早くもオーンくんは私の事を好きになるかもしれない。
うふふ。運すら私の味方なのね。

入学から1週間。オーンくんとミネルくん、エウロくんが一緒にお昼を食べに行こうとしている。
私も一緒にお昼を食べて、“マイヤだけは特別”ってみんなに知ってもらわないと。

「これから3人でお昼? 仲がいいんだね」

私が話し掛けると、エウロくんが答えた。

「ああ、俺が誘ったんだ。マイヤは?」

さすがエウロくん。予想した通り、聞いてくれた。

「それが……まだみんなのように親しくなった人がいないから、一人で食べに行こうかな? って思ってたの」
「そうなのか」

すかさず、オーンくんが声を掛けてくれた。

「……良かったら、僕たちと一緒に食べに行く?」
「えっ、いいの? 嬉しいな。
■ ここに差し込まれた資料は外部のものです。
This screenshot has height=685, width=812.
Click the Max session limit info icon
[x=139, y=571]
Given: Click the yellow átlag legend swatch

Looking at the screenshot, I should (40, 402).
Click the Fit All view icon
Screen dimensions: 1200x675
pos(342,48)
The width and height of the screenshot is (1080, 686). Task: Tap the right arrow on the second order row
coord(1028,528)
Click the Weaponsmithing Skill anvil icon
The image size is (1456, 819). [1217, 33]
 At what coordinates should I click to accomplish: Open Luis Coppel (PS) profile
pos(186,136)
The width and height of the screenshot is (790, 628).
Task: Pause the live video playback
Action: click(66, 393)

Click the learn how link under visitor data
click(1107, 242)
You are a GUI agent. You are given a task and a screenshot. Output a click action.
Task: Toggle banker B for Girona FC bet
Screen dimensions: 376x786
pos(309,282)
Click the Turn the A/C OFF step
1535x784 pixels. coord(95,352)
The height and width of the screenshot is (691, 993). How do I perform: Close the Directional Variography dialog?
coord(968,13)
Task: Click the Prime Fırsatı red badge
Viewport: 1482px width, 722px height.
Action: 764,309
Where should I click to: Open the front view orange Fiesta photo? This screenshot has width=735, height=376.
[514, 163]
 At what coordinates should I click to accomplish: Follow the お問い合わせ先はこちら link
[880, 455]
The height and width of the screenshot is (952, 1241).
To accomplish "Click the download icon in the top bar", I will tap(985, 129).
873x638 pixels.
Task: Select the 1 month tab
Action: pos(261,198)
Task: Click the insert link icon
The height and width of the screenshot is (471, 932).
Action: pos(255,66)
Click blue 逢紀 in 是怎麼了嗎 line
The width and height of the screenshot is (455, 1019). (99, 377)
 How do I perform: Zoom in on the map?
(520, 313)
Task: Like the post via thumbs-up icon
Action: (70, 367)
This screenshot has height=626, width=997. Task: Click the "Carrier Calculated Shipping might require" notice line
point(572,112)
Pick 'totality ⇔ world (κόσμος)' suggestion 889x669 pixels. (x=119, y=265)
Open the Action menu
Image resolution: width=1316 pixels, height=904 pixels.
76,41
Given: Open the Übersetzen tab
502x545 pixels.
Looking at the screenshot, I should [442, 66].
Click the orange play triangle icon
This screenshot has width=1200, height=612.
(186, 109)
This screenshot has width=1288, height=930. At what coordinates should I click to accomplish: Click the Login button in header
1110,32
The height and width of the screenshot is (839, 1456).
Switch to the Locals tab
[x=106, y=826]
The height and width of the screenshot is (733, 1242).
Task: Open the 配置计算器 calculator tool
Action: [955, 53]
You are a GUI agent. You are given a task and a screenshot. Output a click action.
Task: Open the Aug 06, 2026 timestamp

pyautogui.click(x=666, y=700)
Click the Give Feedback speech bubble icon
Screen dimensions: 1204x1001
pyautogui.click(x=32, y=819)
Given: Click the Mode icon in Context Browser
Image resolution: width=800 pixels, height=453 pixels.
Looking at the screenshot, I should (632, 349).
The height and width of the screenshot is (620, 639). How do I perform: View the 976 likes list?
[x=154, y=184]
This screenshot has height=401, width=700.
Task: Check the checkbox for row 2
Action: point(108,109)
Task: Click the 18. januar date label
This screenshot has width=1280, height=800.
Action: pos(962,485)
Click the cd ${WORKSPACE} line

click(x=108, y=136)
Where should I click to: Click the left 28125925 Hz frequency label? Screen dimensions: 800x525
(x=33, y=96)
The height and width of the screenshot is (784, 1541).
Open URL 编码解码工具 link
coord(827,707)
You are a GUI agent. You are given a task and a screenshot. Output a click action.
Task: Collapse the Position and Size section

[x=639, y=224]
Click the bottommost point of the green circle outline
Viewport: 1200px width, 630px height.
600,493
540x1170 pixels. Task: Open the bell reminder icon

ありがとう」

思惑通り! にっこりと微笑んだ。

昼食後、偶然セレスちゃん達と会った。
セレスちゃんは、私とオーンくんが一緒にお昼を食べたことが気に入らなかったらしい。
感情のままに私を責め立てた。

うふふ。セレスちゃんって、おバカさん。
オーンくんの評価は下るばかりだよ~。

と、思っていたのに……突然、予定外の出来事が起こった。
セレスちゃんがオーンくんをお昼に誘ったのだ。

「私たちは明日からお弁当を持ってきて、外で食べようと思ってます。それでもよろしいかしら?」

セレスちゃんの誘いにみんなが賛同し、幼なじみ達と一緒にお昼を食べる事になってしまった。
このままいけば、私とオーンくん、ミネルくん、エウロくんの4人でお昼を食べる日が続いたはずだったのに。
でも、結果的に一緒にお昼は食べる事にはなったから……大丈夫。


教室で話をしていた時、オーンくんの口からからアリアちゃんの名前が出てきた事があった。

「アリアって面白いよね」

名前が出てきたのは一度きりだったけど、その時のオーンくん、普段は見せないような顔で笑っていたな。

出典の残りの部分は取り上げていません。